Executive Vice President Brendan McCracken, who oversees Corporate Development and External Relations, said Ovintiv is incorporating optimization techniques, particularly in the Permian, where most of the capex is directed. Well costs in the play have been cut to $700/lateral foot, and they are forecast to decrease to slightly above $600 going forward.
Ovintiv in the Permian is using simulated fracturing completions, aka Simul-Fracs, which allow two wells to be fractured at the same time using a single spread, Givens said. More than two-thirds of the wells turned in line (TIL) in the first quarter were completed using the technology, with an 18% decrease in the fracture cycle time compared with 2019.
Permian production increased 20% year/year and averaged 109,600 boe/d. Average D&C and tie-in costs were 7% below the 2019 average. During the quarter, 37 net wells were TIL.
Anadarko output climbed 11% year/year to 161,000 boe/d, with 27 net TILs. Well costs were significantly lowered, with 13 recent wells D&C’d for under $5 million/well, or 40% below costs before 2019. Ovintiv is now estimating go-forward D&C costs at $5 million/well.
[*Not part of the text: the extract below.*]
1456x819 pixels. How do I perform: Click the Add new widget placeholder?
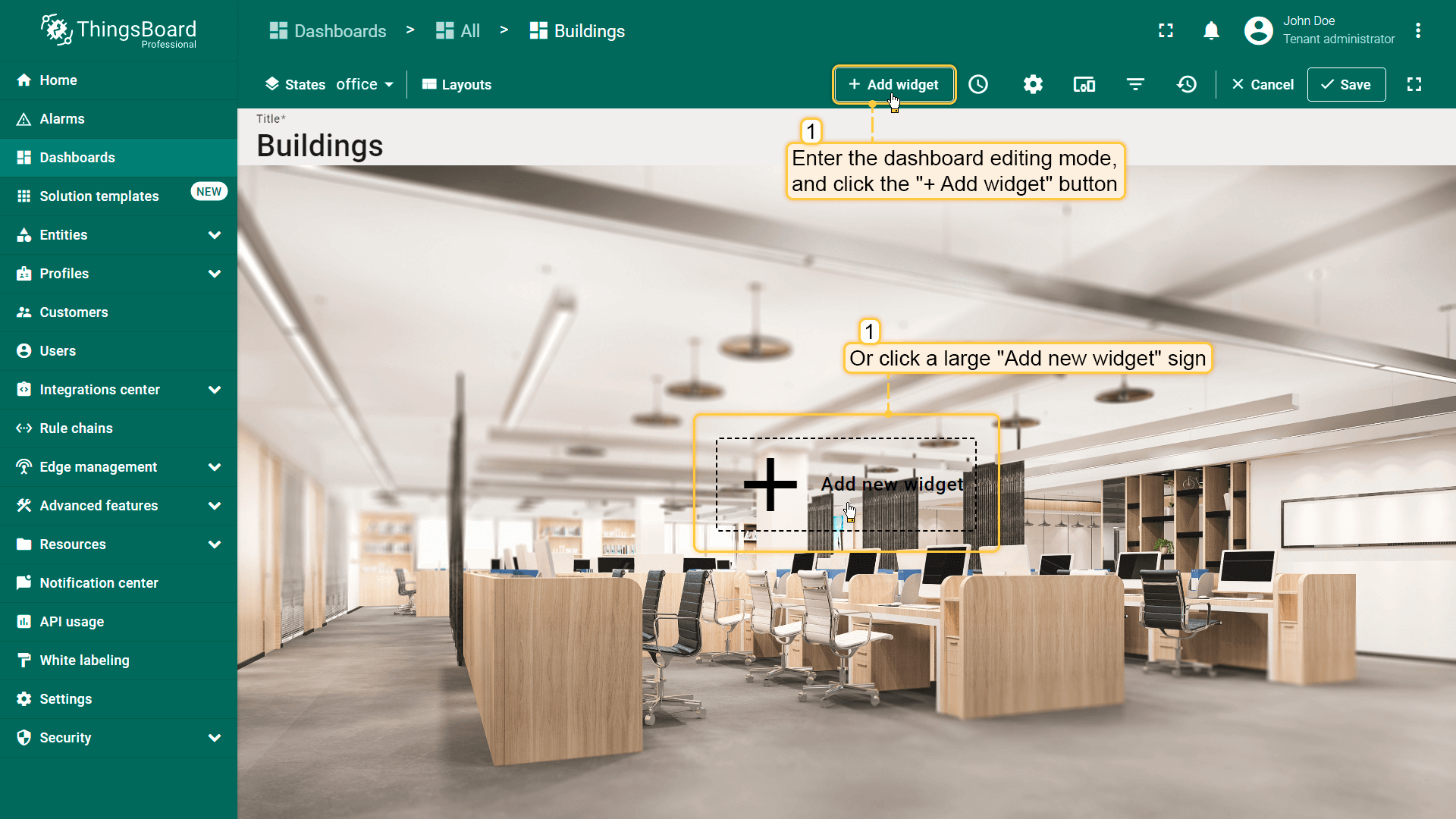point(846,484)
First quarter liquids output from the Montney climbed 8% year/year to 52,500 b/d, with total production averaging 204,700 boe/d, weighted to natural gas. There were 28 net TILs in the quarter.
“The Montney produces nearly 60% of the company’s natural gas volumes and has a significant inventory of dry gas opportunities,” management noted. “The asset has the pipeline capacity, processing infrastructure and transportation contracts required to react quickly if gas prices continue to strengthen relative to oil and condensate.”
On the financial side, Ovintiv is in much stronger shape than some of its Lower 48 peers, CFO Corey Code told analysts. Two credit facilities, one in Canada and one in the United States, have total capacity of $4 billion. The facilities were renewed in January and are not subject to changes through mid-2024. “As we can attest from past cycles in energy, there is no greater asset than liquidity,” Code said. “It is the oxygen that provides the staying power to the business and will get us safely to the other side…We do not have a borrowing base or annual redetermination process that is underway today,” nor leverage covenants, “which in today’s period of low prices could make reductions in activity levels and supply curtailments very difficult.”
Net profits were $421 million ($1.62/share), compared with year-ago losses of $245 million (minus $1.00). Ovintiv recorded a one-time impairment of $277 million in the latest quarter, but hedging gains contributed $904 million to the bottom line, versus a $427 million loss in 1Q2019.